To be done
1. In the blog entries, how many photographed makers' marks does 'From Spritzdekor to Fat Lava' include?
2. List every line in the rows below that contains the word "left". Case counts.

Monday, 29 June 2009

There had to be one...

Last week I found myself lecturing in Worthing, where I was confronted with my fantasy antiques shop.
Alas, as the sharp eyed will notice, it was closed for the day. So no chance for me of tasting some of Mrs Overall's delicious homemade macaroons with a nice cup of tea, or even a wee dram of her sherry. Boo. Maybe Cousin Jerez won after all...

They're here....

...but with no fuzzy TV screens in sight. I am, of course, referring to Kevin Graham's long-awaited magnum opus (or 0pi) on postwar West German Ceramics. With nearly a decade of research behind him, my good friend Kevin will finally be publishing two books on 1st July. The first is 'From Spritzdekor to Fat Lava', which comprises of 262 A4 pages containing 568 colour photographs and 282 photographed makers' marks. A staggering 108 companies are featured, along with designers, decor names, and dates. This volume alone is a real 'must' for any serious collector or dealer.
The second is a companion volume, 'West & East German Makers - Marks & Form Numbers'. Ever wondered what those weird numbers and marks on the bottom of your vase mean? Well, they're the main key to identification (supported by the form and glaze), and this is the book that will help you unlock the door. The book's 174 pages list the shape numbers of over 200 companies - comprising literally thousands and thousands of numbers, together with designers, the dates or period of manufacture, and much more to help you identify your German Pottery.
Kevin himself describes this as being "probably the most up to date form and numbers index available for West & East German Pottery" -- I'd go a step further and say the ONLY!
They say that all good things come to those who wait. We've certainly waited, but having inspected the advances I can see why - the work that has gone into these books is incredible. I just know you won't be disappointed - this really is one that is well worth the wait.
email Kevin at to order your copy, or click here to visit the FREE Fat Lava Forum.

Wednesday, 24 June 2009

Names we like...

Every now and again in Miller's Towers, we come across names that make us smile in the course of researching our books. Here're some we've found recently:
  • May Doorbar, Charlotte Rhead’s housekeeper.
  • Gwendoline Suckling, decorator at Poole Pottery from 1935-39.
  • Thelma Bush, decorator at Poole Pottery, from 1966-68.
  • Fuller Pilch, cricket batsman, known for his ‘Pilch’s Poke’ forward-batting play.
  • Orval Overall, Chicago cubs pitcher, 1905-10.
My favourite has to be May Doorbar - that name paints a certain picture in my mind as a housekeeper! If you have any others, please do share.

Interface element records

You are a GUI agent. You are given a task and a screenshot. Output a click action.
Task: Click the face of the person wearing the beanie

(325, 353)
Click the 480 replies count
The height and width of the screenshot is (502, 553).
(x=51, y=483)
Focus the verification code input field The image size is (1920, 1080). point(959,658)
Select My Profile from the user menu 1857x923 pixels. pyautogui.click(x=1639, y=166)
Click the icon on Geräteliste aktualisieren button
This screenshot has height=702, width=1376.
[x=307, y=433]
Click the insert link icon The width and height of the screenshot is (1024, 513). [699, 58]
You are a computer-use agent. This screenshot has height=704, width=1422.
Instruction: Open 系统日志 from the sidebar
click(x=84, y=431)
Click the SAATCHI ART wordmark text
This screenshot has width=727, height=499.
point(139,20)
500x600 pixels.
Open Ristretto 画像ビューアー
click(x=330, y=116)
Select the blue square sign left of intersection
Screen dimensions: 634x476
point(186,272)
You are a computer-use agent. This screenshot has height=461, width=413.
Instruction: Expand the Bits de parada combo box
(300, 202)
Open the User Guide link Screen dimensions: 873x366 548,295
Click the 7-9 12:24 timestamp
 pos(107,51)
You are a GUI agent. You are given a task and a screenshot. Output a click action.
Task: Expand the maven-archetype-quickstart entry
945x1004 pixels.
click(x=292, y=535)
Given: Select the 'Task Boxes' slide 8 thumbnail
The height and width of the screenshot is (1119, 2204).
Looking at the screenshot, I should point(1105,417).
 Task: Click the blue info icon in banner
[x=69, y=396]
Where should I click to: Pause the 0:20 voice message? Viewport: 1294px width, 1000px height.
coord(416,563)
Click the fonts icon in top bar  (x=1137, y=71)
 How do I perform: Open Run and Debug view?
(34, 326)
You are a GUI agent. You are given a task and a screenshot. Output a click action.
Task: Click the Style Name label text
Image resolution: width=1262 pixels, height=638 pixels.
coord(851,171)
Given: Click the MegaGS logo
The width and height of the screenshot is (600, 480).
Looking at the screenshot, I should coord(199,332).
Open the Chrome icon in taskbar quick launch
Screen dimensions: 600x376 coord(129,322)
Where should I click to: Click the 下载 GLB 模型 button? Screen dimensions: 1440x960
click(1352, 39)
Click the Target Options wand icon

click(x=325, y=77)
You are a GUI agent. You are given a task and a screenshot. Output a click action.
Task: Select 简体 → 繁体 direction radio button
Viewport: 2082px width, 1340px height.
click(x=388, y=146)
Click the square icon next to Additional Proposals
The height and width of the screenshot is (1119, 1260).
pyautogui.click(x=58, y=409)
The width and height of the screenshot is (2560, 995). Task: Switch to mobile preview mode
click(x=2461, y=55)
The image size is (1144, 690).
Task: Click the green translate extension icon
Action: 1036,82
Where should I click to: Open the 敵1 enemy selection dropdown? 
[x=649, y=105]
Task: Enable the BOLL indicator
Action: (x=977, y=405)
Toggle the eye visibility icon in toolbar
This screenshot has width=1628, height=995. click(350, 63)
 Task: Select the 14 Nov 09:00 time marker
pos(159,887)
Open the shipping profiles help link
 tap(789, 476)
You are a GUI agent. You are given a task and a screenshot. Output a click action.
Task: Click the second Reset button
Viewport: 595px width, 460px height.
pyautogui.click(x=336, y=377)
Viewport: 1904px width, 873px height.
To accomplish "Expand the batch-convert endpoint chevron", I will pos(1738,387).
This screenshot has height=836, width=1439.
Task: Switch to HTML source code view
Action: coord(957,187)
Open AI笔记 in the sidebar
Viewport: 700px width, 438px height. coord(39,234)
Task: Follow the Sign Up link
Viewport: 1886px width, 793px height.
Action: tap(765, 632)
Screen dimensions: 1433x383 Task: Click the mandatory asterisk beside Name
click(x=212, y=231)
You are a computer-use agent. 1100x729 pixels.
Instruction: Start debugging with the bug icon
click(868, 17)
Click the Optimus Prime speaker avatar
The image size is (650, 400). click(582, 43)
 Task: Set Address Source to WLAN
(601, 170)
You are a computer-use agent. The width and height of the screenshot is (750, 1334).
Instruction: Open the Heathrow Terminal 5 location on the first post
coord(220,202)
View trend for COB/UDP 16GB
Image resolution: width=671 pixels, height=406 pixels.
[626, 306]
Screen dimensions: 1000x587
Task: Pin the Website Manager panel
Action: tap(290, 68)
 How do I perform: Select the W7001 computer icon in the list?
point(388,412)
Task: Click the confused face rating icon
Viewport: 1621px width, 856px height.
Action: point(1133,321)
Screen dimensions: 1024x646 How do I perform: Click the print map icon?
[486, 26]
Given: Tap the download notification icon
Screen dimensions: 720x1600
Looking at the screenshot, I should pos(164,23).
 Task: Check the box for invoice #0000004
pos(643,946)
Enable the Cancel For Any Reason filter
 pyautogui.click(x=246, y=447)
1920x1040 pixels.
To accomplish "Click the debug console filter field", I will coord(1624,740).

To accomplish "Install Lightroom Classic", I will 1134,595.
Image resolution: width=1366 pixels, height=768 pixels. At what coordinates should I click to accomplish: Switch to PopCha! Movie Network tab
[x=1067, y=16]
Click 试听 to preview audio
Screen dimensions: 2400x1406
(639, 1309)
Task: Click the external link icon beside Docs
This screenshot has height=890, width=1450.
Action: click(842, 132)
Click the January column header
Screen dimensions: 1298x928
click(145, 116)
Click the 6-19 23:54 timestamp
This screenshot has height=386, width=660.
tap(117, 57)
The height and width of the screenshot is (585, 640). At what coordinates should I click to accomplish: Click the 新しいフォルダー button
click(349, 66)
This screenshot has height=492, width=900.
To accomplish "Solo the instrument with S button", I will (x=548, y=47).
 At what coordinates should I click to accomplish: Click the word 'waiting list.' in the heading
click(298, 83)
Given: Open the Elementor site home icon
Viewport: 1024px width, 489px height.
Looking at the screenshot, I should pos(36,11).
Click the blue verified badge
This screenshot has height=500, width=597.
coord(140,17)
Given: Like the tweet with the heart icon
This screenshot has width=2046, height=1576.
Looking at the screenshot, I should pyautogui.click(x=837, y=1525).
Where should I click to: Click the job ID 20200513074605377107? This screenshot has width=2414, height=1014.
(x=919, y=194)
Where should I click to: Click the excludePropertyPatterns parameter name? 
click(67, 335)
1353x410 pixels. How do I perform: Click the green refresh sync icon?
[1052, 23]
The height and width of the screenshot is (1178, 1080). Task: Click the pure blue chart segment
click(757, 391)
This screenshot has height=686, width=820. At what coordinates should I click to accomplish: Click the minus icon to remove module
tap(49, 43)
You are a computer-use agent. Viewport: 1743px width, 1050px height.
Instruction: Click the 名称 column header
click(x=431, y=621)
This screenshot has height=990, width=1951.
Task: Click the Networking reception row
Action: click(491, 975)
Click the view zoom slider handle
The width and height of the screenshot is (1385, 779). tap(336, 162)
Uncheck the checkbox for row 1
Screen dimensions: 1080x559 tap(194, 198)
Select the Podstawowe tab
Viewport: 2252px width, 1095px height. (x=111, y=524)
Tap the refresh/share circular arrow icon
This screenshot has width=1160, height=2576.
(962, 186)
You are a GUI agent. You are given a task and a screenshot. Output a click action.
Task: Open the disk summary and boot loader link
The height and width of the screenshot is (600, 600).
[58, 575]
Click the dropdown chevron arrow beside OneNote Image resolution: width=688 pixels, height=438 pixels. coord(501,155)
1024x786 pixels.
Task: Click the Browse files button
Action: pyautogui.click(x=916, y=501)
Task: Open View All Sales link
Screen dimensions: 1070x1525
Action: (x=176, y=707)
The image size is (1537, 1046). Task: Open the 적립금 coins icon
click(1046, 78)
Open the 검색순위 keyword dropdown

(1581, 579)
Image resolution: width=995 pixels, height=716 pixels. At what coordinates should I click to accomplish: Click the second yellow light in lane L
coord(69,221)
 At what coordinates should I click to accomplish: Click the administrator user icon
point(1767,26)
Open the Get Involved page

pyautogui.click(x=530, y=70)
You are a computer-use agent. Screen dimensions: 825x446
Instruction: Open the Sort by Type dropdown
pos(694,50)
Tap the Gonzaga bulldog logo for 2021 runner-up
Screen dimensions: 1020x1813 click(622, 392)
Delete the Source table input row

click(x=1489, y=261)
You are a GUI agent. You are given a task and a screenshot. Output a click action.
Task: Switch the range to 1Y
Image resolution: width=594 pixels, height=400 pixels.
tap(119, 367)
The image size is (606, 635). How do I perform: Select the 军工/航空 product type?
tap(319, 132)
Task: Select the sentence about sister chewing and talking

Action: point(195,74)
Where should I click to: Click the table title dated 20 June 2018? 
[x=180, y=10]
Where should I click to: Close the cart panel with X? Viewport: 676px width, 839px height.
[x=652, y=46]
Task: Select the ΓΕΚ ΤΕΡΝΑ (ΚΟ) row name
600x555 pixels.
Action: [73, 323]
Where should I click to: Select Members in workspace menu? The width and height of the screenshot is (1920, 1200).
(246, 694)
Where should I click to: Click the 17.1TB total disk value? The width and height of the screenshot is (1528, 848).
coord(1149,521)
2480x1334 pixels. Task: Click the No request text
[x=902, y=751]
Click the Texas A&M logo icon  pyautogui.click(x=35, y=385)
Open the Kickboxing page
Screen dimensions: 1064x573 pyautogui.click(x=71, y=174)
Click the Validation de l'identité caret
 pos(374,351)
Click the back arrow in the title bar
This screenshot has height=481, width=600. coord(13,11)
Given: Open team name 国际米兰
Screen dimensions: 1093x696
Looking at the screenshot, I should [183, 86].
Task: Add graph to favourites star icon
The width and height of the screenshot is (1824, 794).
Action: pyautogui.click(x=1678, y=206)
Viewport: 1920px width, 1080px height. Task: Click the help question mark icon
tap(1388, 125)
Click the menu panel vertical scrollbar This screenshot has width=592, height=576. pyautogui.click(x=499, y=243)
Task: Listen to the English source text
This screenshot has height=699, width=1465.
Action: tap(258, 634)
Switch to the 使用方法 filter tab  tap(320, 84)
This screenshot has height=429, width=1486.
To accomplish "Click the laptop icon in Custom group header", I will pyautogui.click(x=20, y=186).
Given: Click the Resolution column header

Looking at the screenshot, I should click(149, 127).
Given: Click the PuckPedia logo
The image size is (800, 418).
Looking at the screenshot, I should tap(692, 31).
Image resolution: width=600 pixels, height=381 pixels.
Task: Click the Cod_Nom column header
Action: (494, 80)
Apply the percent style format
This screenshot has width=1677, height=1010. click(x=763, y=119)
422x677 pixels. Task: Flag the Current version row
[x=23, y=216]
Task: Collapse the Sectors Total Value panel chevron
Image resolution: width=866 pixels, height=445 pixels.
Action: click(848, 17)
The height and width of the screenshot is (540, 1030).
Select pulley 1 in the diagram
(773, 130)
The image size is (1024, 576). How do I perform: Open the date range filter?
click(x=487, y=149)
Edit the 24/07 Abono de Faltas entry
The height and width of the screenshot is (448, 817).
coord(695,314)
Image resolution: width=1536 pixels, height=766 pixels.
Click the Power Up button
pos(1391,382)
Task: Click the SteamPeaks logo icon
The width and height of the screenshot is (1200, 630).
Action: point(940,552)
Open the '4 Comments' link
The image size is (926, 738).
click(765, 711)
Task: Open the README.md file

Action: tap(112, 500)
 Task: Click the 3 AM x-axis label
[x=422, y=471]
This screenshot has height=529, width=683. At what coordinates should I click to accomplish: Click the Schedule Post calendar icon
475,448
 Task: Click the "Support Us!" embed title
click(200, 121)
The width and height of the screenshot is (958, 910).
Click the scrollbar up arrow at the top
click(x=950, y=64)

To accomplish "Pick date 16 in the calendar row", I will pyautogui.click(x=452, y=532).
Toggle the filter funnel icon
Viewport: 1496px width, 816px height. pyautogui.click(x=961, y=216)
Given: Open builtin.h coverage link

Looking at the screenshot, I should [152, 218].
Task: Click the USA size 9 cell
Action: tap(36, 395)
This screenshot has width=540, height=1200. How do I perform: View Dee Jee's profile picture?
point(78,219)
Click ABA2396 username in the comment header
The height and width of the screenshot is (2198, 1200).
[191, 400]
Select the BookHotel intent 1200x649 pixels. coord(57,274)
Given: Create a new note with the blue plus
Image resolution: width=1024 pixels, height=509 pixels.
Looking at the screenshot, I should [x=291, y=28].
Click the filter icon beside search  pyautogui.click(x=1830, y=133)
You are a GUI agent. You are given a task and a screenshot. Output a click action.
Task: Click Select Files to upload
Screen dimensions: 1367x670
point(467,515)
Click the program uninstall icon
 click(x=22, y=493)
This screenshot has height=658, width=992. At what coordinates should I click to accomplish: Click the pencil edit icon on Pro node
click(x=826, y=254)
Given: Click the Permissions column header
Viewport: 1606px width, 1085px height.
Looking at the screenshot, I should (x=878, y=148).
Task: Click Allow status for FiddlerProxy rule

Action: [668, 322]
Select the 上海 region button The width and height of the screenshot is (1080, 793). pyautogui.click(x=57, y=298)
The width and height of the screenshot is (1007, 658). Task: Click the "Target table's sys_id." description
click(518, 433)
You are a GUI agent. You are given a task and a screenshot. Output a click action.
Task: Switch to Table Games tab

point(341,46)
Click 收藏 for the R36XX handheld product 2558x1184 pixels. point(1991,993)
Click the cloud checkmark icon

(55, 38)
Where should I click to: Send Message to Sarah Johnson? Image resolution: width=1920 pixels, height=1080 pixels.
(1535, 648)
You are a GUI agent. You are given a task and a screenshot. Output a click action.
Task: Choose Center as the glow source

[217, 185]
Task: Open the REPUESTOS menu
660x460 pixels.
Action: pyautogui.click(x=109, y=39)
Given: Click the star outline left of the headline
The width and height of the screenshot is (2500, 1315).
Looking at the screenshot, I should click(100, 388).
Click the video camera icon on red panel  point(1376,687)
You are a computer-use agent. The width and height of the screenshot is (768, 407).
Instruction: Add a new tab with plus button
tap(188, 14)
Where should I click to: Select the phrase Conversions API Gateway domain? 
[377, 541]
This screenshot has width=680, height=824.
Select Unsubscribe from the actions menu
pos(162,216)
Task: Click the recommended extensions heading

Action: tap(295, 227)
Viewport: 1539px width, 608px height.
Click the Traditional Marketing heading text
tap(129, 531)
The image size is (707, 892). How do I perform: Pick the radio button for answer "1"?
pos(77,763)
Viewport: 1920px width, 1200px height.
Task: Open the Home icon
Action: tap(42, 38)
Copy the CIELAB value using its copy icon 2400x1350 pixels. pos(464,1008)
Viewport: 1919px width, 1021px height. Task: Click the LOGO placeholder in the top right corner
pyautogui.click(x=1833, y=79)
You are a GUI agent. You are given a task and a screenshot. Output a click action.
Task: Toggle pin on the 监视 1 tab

List of solutions
1. 282

2.
Select the blue square sign left of intersection
Given: Click the star outline left of the headline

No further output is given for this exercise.